The band’s signature urgency is immediately evident as drummer Bill Berry hits rapid fire on his snare to usher in the album’s haunting opener, “Harborcoat.” Like many of the best early R.E.M. songs, “Harborcoat” has an anthemic energy, yet it remains abstract and surreal – almost pagan-like in its search for musical divinity and as primitive as the watercolor snake that adorns the album’s sleeve. As with many of the record’s upbeat numbers, Berry’s agile drumming, the fierce jangle of guitarist Peter Buck, and the angular pulsing of bassist Mike Mills drive and decorate the track. As an opaque and sepia-toned portrait of the horrors of war (and loosely based on The Diary Of Anne Frank), the song serves as an entry point into the beautiful brain and inimitable voice of singer Michael Stipe (with a full head of curly hair, no less!)
While some of his performances retain the same mumbling mysteriousness as Murmur, Stipe has clearly begun to write and sing more directly on Reckoning. This can be noted through the album’s reoccurring themes of deep loss, the Deep South, and water; qualities which are prominent on the record’s first single, “So. Central Rain (I’m Sorry),” an autobiographical story where “these rivers of suggestion” force Stipe to end his triad with an otherwise heterosexual couple. He also tackles bereavement on the slow and stunningly sad “Camera,” which takes place at the funeral of another girlfriend who died in a car accident. On the fast and fierce “Pretty Persuasion,” Stipe seems to comment vaguely on capitalism in the verse before uttering one of his most visceral and suggestive choruses: “He’s got a pretty persuasion/She’s got a pretty persuasion/God damn, pure confusion.

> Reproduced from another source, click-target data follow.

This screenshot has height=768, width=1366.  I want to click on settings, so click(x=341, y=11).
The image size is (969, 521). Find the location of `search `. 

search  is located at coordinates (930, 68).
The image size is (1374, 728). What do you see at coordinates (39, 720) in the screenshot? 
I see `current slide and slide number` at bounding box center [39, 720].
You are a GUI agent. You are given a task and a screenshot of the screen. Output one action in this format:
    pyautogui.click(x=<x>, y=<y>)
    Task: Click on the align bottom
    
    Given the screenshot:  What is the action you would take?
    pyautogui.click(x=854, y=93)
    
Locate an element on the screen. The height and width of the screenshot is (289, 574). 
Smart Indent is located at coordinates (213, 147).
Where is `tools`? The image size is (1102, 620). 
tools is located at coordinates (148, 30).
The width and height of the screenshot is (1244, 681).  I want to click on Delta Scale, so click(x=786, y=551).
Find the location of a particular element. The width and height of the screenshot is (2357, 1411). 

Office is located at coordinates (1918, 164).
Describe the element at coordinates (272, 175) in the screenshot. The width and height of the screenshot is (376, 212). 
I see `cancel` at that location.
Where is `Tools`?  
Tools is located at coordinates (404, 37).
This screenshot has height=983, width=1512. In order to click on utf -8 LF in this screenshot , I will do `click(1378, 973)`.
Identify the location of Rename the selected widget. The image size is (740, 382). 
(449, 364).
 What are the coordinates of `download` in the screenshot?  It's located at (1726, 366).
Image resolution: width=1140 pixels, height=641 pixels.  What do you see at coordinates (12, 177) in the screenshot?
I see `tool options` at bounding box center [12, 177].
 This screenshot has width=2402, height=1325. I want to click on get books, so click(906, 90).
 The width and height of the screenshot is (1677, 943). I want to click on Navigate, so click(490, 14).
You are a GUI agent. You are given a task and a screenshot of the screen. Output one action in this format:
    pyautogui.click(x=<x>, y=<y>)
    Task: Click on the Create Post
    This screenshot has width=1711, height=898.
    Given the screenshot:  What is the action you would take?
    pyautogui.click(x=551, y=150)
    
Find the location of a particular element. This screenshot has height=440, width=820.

Sonically, Reckoning has a more organic quality compared to its predecessor, yet it also contains some tactful and subtle experimentation. At the suggestion of producers Mitch Easter and Don Dixon, much of the album was recorded binaurally in order to faithfully capture the band’s live sound, allowing each band member to be heard clearly in an accurate stereo image. The brash drone of harmonica in the interlude of “Harborcoat” is the perfect counterpoint to Buck’s brisk guitar arpeggios. “Letter Never Sent” is perhaps the most danceable track on the album, as Berry’s four-on-the-floor drumming accents Stipe’s mumblings of catacombs and homesickness. Most interestingly, on the gorgeous “Time After Time (Annelise),” the band dips its feet into sixties-esque raga-rock and utilizes congas and bongos to give the song an exotic and earthy feel. The Americana-tinged “(Don’t Go Back To) Rockville,” written by Mike Mills as a plea to his girlfriend not to leave town, is one of the most straightforward entries in the band’s early catalog, with a playfulness that is accented by the southern twang in Stipe’s singing and Buck’s serendipitous piano. 
Serving as a key entry point into early alternative music, as opposed to the sleek sounds of new wave or the bubblegum excess of Madonna, Reckoning captures a band that had no idea what they were getting themselves into – no idea that they would eventually sign the largest record contract in history. It’s simply the sound of four college kids from Athens: three who were just as enamored with Wire’s arty post-punk as they were with the classic chime of the Byrds’ Rickenbackers - plus a uniquely enigmatic singer, equal parts Jack Kerouac and Patti Smith, who wrote cryptically of history, heartbreak, sexuality, enlightenment, and death. It’s a trailblazing sound that’s had a distinct influence, inspiring everyone from Kurt Cobain to Thom Yorke to Bradford Cox to create arresting guitar music that was muscular and robust, yet seeped in critical thought and emotional depth.